Cosas sueltas
Un viejete que supongo casi octogenario,
en la penumbra de una pequeña bajera, se afana en su diario trabajo. Siempre
deja la puerta entreabierta, así que cuando uno pasa por delante se le adivina
unos instantes enfrascado en sus quehaceres. No sé, siempre dudo entre una
lástima dulce o una vaga admiración. Aparenta no necesitar nada más. Una
felicidad rudimentaria, simple, básica: trajina, golpea, pinta, desenrosca,
aprieta, hurga entre las tripas de objetos, bucea por la chatarra, cosas
sueltas, partes que algún día fueron. Recupera, recicla, resucita artilugios, materiales diversos, incatalogables, desperdigados por el caos reinante, sucio
y oscuro del local.
Hoy me he detenido un poco más al pasar
frente al umbral.

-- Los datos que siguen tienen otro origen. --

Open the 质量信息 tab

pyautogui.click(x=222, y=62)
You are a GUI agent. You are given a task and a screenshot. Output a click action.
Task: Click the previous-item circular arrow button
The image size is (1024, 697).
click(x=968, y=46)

Mi mirada ha parado en sus manos: atesoran mil saberes, gestos
sabios, naturales, que parecen pura inercia. A su alrededor, un mundo que se
desvanece. De oficios perdidos, ciencias que no interesan ya a casi nadie, intuiciones ganadas a fuerza de
tiempo y tropiezos con la materia. Quizás huya del hastío, de la tristeza, del peso de las horas que tendría que
pasar consigo y con su mujer en un monótono hogar. Tal vez huya de sí mismo, de
la aparente futilidad de la vida, de esos familiares que ya le resultan
extraños, de su soledad, del recuerdo de los amigos muertos. O es posible que
no, tal vez no le preocupe nada de esto. Quizás no espere nada.
Más tarde, a última hora del día, lo he visto pasar en su herrumbrosa bicicleta, un gastadísimo vehículo que inconcebiblemente se mantiene en pie, chirría sin piedad y pide a gritos que lo dejen dormitar. Me saludó como siempre, sonrió con los ojos, y siguió su camino.